▶ _REQUEST 1_
Answer these questions about the article on cross-border shipping:
(a) On what date was the roundtable held?
(b) What position did Jeff Russell hold?
(c) According to Fabios, how many times out of ten does the import community try to be compliant?
▶ _REQUEST 2_
Revise the article on cross-border shipping by writing out the passage starting at "Making sense of" and ending at "Toronto Waterfront Hotel.", with "daunting" changed to "difficult".

Making sense of the ins and outs of cross-border shipping
From the April 2017 print edition.
Cross-border shipping can be a daunting task for organizations moving goods internationally. Security issues, a shifting regulatory landscape, duties and tariffs, the intricacies of free trade deals such as the North American Free Trade Agreement (NAFTA) and the Canada/Europe Comprehensive Economic and Trade Agreement (CETA)—all of these factors present challenges for Canada’s importers and exporters. To help with this complexity, PurchasingB2B—in collaboration with FedEx Trade Networks (Canada)—held a roundtable conversation on March 9 at the Radisson Admiral Toronto Waterfront Hotel.
The experts who gathered for the event outlined the main challenges and pressures associated with moving products safely and securely, while providing tips and strategies to make the process as smooth and effective as possible. At the table were: Kyri Fabios, managing director of operations, Canada, at FedEx Trade Networks; Joy Nott, president and CEO of the Canadian Importers and Exporters Association (IE Canada); Jeff Russell, director of procurement, Crane Supply; John Kreller, logistics manager at Rimowa North America Inc.; and Ruth Snowden, executive director of the Canadian International Freight Forwarders Association (CIFFA).
First on the agenda was trade compliance, which covers several areas, said Fabios, including issues involving the CBSA, international freight forwarding and free trade agreements like NAFTA. When it comes to CBSA and the US’s Customs and Border Protection, the rules are defined through regulations—but there’s room for interpretation which can depend on an officer’s opinion. This is often a pain point for companies, Fabios said. “We’ve seen situations where, in the case of compliance, there’s typically wiggle room if it’s done properly,” Fabios said. “Nine times out of ten the import community tries to be compliant, and wants to be compliant. By the same token there have been circumstances were we’ve seen non-compliance. It’s not the fault of the importer, it’s just not knowing or not being aware enough about the regulations—that’s where we step in.”
Nott described IE Canada’s role, noting that the organization contacts the government about regulatory leeway. Many assume that, within North America, rules and regulations surrounding goods must be the same in the US as in Canada or Europe. “Unfortunately, in the world of global trade and the movement of goods across borders, it’s a combination of where policy meets politics, because there are often slight differences in regulatory environments, and that’s done on purpose by countries,” Nott said. “That’s where the politics comes into things.”

▶ _AVAILABLE DATA_
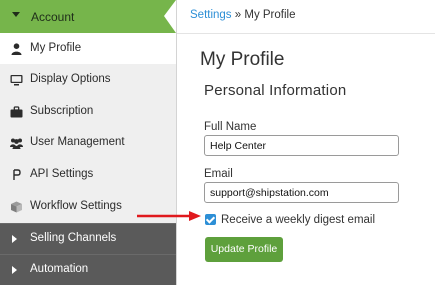 Image resolution: width=435 pixels, height=285 pixels. Describe the element at coordinates (62, 174) in the screenshot. I see `sidebar-item-label: API Settings` at that location.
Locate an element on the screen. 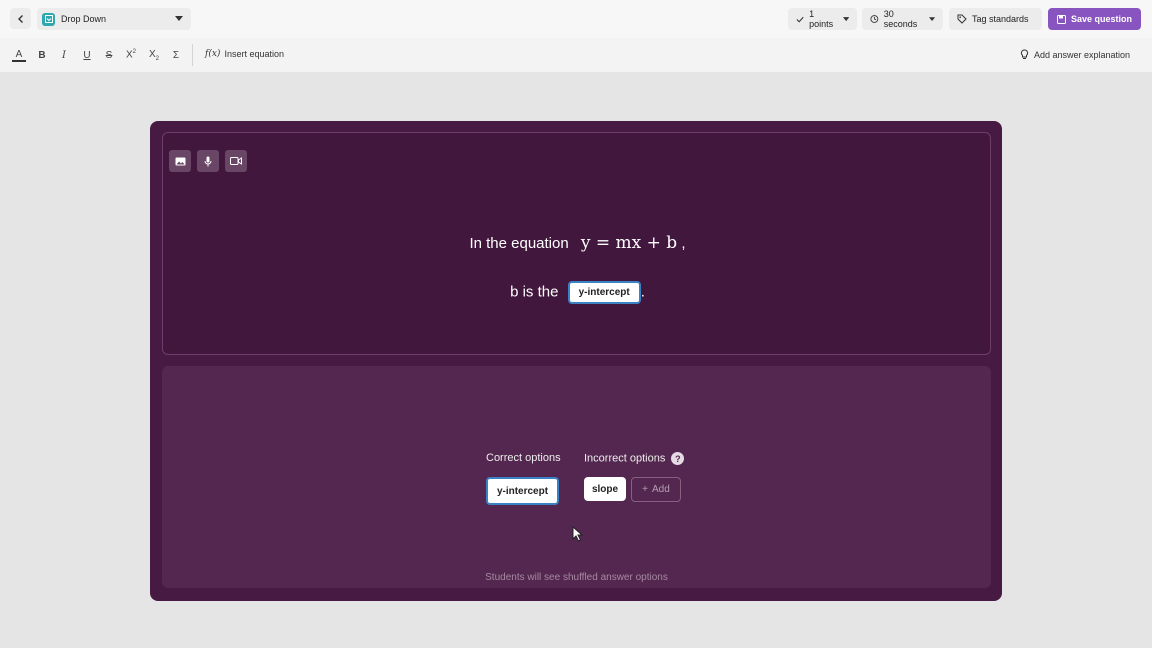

▶ _TASK OUTPUT 1_
(a) March 9
(b) Director of procurement, Crane Supply
(c) Nine

▶ _TASK OUTPUT 2_
Making sense of the ins and outs of cross-border shipping
From the April 2017 print edition.
Cross-border shipping can be a difficult task for organizations moving goods internationally. Security issues, a shifting regulatory landscape, duties and tariffs, the intricacies of free trade deals such as the North American Free Trade Agreement (NAFTA) and the Canada/Europe Comprehensive Economic and Trade Agreement (CETA)—all of these factors present challenges for Canada’s importers and exporters. To help with this complexity, PurchasingB2B—in collaboration with FedEx Trade Networks (Canada)—held a roundtable conversation on March 9 at the Radisson Admiral Toronto Waterfront Hotel.